La mente ya había advertido que esos animales fabricaban y usaban herramientas, pero muchas bestias lo hacen y, además, se trataba de instrumentos muy toscos. Sin embargo, los bípedos recién llegados llevaban con ellos herramientas más sofisticadas. Armas. Proyectiles impulsados por reacciones químicas explosivas. Lo cual, en sí mismo, tampoco significaba nada, pues otros animales, en lugares muy lejanos, habían desarrollado similares estrategias de defensa y ataque, sin por ello dejar de ser animales.
Pero había más. Como cabía esperar tratándose de simples bestias, cuando los bípedos de la primera oleada intentaron acceder a la ciudadela, fueron eliminados con facilidad por las líneas de defensa estática. Sin embargo, los de la segunda oleada actuaron con inesperada cautela y astucia.
Soltaron otros animales, pequeños cuadrúpedos, como señuelos para las unidades defensivas. Durante una fracción de segundo, la mente estuvo a punto de desconectar las defensas para no revelar lo que podían hacer, pero acto seguido se preguntó cómo reaccionarían los bípedos al ver las defensas en acción, así que permitió que éstas eliminaran a los pequeños cuadrúpedos.
Entonces, los bípedos se marcharon, pero regresaron al poco y, armados con uno de sus propulsores químicos, destruyeron las defensas estáticas. Y luego abatieron a una unidad móvil. Así que la mente tuvo que recurrir a su dispositivo defensivo más poderoso, el Edderkoppe Gud. Y, dada la evidente capacidad destructiva de los bípedos, consideró la idea de eliminarlos. De hecho, era lo que debía hacer si se trataba de animales. Pero ¿y si eran algo más que animales?
Porque aún había otro dato que considerar. Desde hacía veintiún ciclos solares, la mente captaba en el planeta emisiones de radiofrecuencia no naturales. Esas emisiones fueron creciendo en número y potencia conforme pasaba el tiempo y, hacía muy poco, la mente había descubierto que una señal de radio codificada procedía de la última estructura flotante en llegar a la isla.

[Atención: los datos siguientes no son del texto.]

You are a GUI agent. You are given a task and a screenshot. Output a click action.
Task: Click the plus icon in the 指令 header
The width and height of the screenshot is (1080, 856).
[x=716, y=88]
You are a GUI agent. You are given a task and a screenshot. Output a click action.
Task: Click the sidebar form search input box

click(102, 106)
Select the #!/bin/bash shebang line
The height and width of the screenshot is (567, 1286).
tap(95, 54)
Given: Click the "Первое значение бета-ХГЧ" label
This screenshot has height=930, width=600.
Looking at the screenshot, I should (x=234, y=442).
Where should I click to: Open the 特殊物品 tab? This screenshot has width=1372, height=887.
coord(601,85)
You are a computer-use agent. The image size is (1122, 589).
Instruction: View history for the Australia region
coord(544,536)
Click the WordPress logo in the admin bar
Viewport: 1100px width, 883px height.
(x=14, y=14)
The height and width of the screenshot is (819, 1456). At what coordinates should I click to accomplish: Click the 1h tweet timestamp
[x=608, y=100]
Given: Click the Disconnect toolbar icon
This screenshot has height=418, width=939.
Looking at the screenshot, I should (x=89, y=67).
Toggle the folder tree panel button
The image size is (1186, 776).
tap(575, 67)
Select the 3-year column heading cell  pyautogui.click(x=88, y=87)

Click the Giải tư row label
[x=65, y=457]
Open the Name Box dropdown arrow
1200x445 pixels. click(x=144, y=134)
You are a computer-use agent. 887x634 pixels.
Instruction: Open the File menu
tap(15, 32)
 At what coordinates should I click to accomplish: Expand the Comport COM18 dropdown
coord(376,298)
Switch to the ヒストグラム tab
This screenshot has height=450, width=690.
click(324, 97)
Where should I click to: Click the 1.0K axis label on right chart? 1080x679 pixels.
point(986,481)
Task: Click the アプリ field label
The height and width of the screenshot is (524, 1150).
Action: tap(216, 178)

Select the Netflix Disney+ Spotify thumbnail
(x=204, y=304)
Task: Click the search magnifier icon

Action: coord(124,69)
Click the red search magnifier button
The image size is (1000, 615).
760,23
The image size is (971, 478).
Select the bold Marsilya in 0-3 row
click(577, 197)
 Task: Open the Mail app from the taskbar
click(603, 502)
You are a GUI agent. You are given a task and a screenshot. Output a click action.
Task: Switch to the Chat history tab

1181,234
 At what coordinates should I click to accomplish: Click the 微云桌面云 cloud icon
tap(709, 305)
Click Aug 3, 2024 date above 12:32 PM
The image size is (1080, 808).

Por supuesto, de nuevo eso no significaba nada, pues en otros lugares había animales que usaban las ondas radiales como sistema de comunicación y detección. No, no contaba con ninguna prueba irrefutable; pero había indicios.
Por eso, la mente decidió aguardar y no hacer nada. Tenía que recopilar más datos acerca de aquellos curiosos bípedos antes de exterminarlos.